=== Task description ===
Could you rewrite all of the records below, swapping each "icon" for "button" and leaving everything else unchanged, but without the pictures?

=== Input data ===
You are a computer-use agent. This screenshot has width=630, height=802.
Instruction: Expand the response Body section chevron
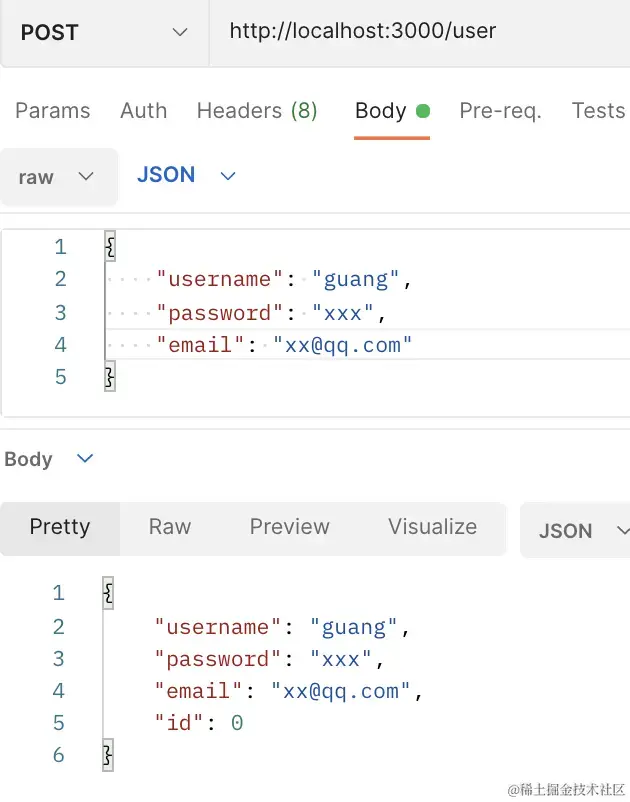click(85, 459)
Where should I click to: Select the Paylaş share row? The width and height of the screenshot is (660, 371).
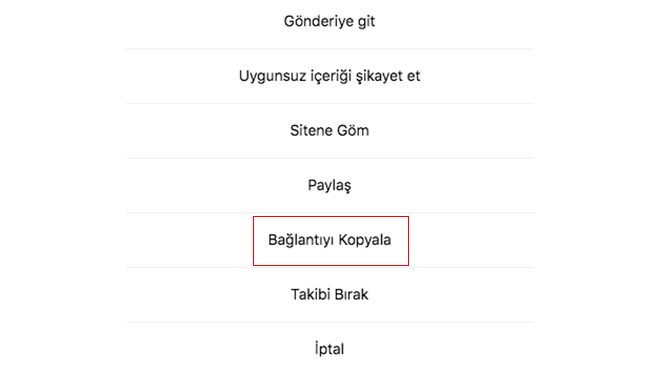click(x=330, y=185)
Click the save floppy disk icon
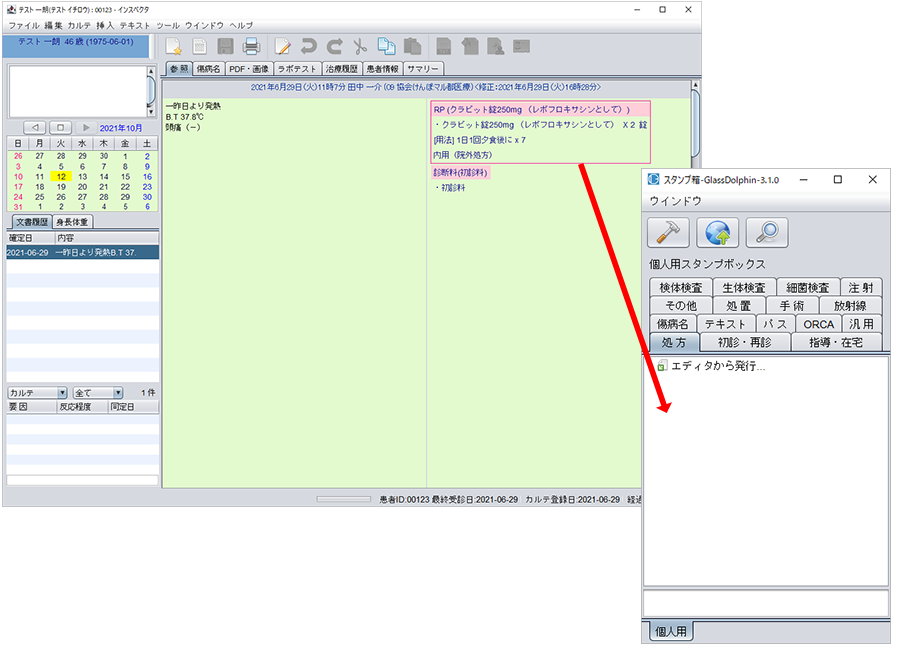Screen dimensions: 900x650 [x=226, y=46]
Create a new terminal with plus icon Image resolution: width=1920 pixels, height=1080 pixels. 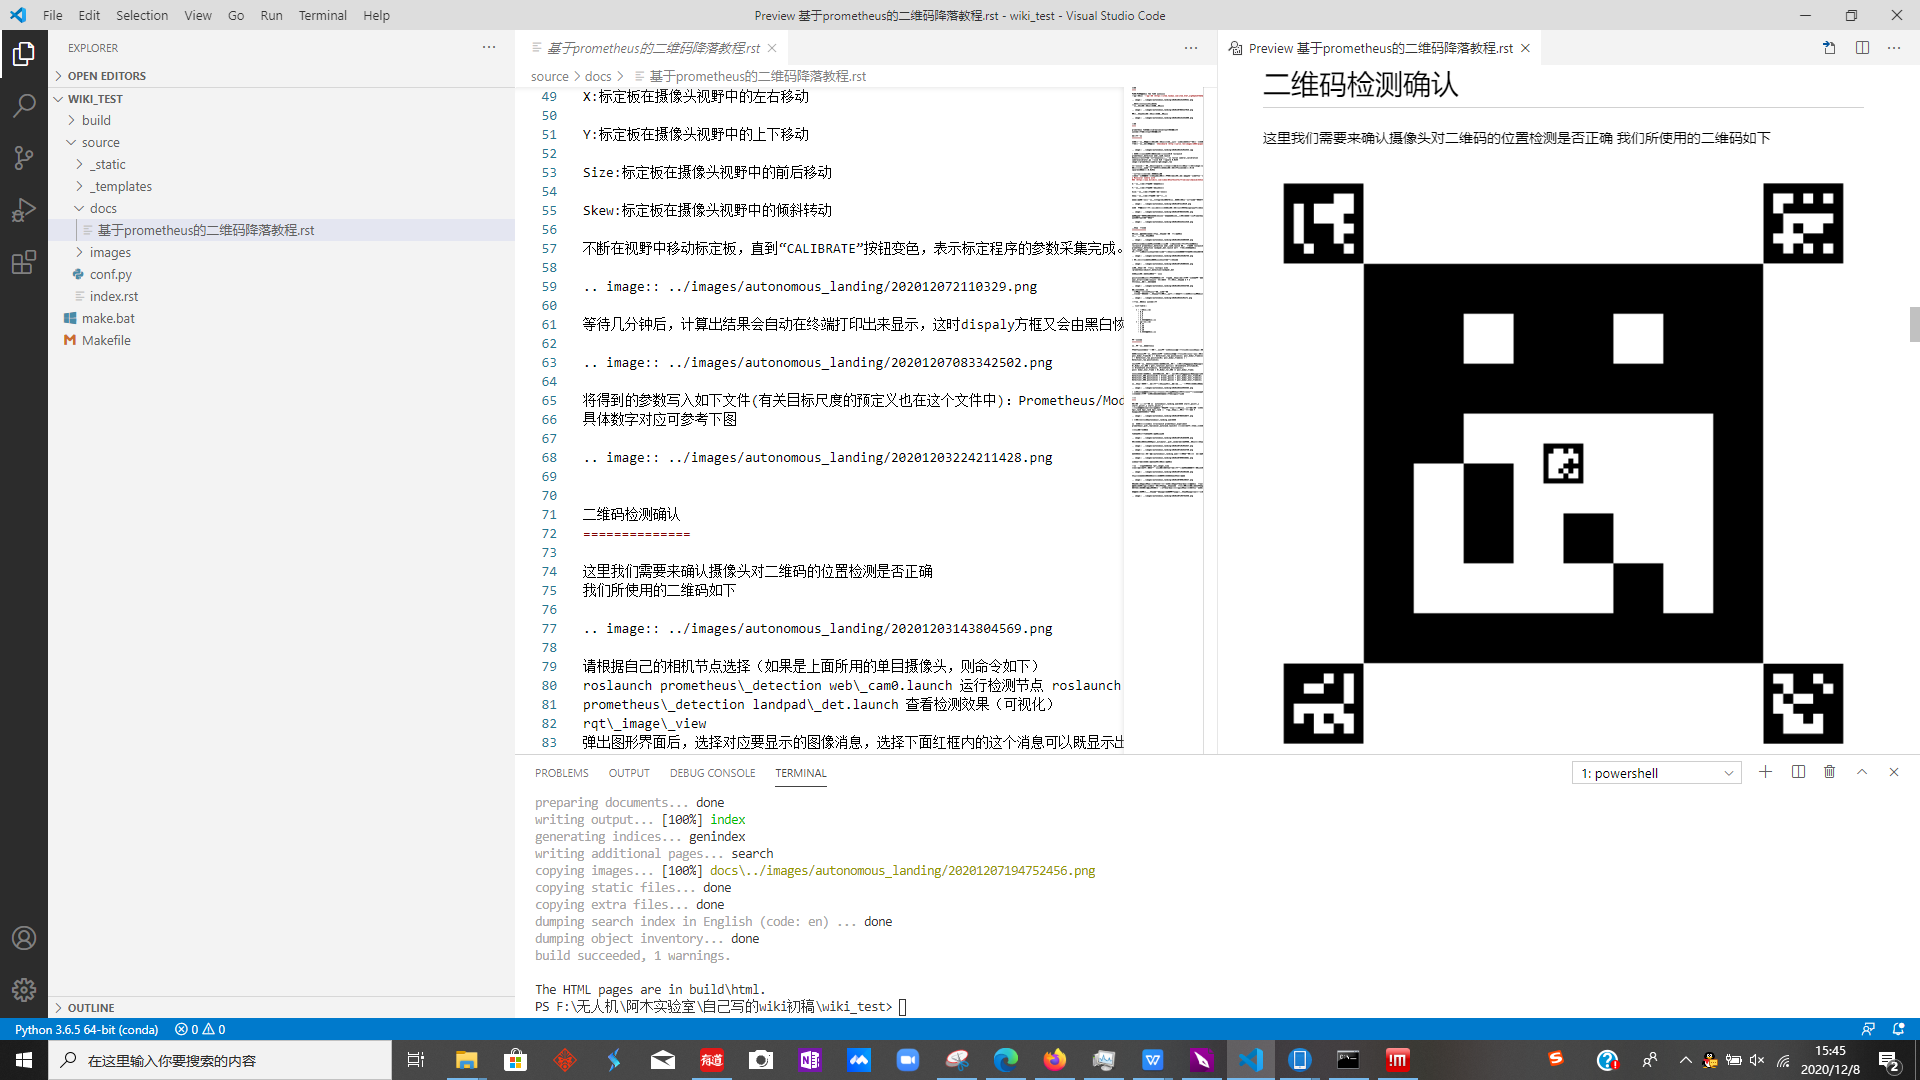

=== Response to the task ===
You are a computer-use agent. This screenshot has width=630, height=802.
Instruction: Expand the response Body section chevron
click(85, 459)
Where should I click to: Select the Paylaş share row? The width and height of the screenshot is (660, 371).
click(x=330, y=185)
Click the save floppy disk button
Screen dimensions: 900x650 [x=226, y=46]
Create a new terminal with plus button Image resolution: width=1920 pixels, height=1080 pixels. 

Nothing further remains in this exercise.